▶ WHAT YOU SHOULD DO
Print everything from the start of the material down to the line containing "Action: 37,25", both included, without changing a character.

═════ MATERIAL SHOWN

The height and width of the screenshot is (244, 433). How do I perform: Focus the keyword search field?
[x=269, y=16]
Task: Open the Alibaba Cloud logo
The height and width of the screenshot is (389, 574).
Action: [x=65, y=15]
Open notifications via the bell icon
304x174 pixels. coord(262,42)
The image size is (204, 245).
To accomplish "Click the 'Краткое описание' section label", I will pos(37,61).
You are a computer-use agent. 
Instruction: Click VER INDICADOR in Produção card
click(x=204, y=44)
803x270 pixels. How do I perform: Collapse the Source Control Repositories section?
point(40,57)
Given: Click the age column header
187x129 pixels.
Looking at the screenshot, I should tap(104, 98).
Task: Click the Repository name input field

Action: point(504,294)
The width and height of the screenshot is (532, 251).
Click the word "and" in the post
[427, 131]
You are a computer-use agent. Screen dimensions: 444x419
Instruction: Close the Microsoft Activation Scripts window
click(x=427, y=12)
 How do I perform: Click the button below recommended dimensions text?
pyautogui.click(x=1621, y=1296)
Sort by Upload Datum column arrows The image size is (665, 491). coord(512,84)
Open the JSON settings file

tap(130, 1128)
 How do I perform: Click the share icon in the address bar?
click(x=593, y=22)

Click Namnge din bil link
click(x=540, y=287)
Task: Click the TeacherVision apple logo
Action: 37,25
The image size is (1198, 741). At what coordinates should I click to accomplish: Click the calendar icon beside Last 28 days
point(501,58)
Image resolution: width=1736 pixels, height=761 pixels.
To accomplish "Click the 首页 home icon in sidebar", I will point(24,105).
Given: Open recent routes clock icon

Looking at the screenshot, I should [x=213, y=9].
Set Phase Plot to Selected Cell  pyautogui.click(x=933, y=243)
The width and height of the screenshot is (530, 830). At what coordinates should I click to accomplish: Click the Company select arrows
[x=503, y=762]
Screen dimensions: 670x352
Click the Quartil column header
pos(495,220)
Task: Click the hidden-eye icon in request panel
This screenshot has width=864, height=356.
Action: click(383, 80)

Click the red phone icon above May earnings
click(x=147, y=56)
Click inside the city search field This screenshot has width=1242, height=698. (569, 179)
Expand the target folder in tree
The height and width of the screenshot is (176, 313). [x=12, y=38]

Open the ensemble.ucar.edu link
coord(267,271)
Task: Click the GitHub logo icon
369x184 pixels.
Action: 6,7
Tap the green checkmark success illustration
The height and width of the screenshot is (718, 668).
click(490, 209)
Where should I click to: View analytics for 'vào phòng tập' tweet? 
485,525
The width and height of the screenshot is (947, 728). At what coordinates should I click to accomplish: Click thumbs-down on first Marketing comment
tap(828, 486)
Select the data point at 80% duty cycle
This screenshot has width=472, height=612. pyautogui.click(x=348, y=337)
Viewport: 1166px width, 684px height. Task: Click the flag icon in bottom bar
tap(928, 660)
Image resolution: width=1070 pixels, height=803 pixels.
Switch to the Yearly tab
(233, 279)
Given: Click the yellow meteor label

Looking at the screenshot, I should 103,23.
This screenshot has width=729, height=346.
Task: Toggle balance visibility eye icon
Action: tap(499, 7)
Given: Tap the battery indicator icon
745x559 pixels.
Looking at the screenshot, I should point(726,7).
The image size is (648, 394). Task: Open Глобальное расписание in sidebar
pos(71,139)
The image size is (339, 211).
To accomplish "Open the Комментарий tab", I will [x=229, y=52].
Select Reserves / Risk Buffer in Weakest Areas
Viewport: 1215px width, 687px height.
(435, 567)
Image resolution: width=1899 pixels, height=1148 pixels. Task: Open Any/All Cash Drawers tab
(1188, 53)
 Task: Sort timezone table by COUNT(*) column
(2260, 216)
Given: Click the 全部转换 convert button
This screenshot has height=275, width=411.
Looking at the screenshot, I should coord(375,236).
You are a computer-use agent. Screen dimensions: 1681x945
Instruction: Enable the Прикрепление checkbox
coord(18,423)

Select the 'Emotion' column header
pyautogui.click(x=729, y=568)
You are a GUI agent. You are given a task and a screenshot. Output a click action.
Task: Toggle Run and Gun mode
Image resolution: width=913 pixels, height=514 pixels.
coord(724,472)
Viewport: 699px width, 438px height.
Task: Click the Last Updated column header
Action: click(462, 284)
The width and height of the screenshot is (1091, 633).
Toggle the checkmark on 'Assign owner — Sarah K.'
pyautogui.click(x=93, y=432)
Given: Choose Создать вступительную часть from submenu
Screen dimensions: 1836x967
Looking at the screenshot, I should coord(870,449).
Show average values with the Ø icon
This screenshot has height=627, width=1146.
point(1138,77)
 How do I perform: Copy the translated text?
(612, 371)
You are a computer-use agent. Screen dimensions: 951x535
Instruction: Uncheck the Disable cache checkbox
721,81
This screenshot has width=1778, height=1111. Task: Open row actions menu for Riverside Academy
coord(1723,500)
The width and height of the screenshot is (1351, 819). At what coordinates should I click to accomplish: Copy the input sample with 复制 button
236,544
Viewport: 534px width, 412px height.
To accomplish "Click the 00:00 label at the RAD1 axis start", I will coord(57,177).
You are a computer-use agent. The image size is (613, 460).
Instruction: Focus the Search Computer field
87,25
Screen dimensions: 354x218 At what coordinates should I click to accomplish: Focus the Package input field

══════════

▶ FINISHED ANSWER
The height and width of the screenshot is (244, 433). How do I perform: Focus the keyword search field?
[x=269, y=16]
Task: Open the Alibaba Cloud logo
The height and width of the screenshot is (389, 574).
Action: [x=65, y=15]
Open notifications via the bell icon
304x174 pixels. coord(262,42)
The image size is (204, 245).
To accomplish "Click the 'Краткое описание' section label", I will pos(37,61).
You are a computer-use agent. 
Instruction: Click VER INDICADOR in Produção card
click(x=204, y=44)
803x270 pixels. How do I perform: Collapse the Source Control Repositories section?
point(40,57)
Given: Click the age column header
187x129 pixels.
Looking at the screenshot, I should tap(104, 98).
Task: Click the Repository name input field

Action: point(504,294)
The width and height of the screenshot is (532, 251).
Click the word "and" in the post
[427, 131]
You are a computer-use agent. Screen dimensions: 444x419
Instruction: Close the Microsoft Activation Scripts window
click(x=427, y=12)
 How do I perform: Click the button below recommended dimensions text?
pyautogui.click(x=1621, y=1296)
Sort by Upload Datum column arrows The image size is (665, 491). coord(512,84)
Open the JSON settings file

tap(130, 1128)
 How do I perform: Click the share icon in the address bar?
click(x=593, y=22)

Click Namnge din bil link
click(x=540, y=287)
Task: Click the TeacherVision apple logo
Action: 37,25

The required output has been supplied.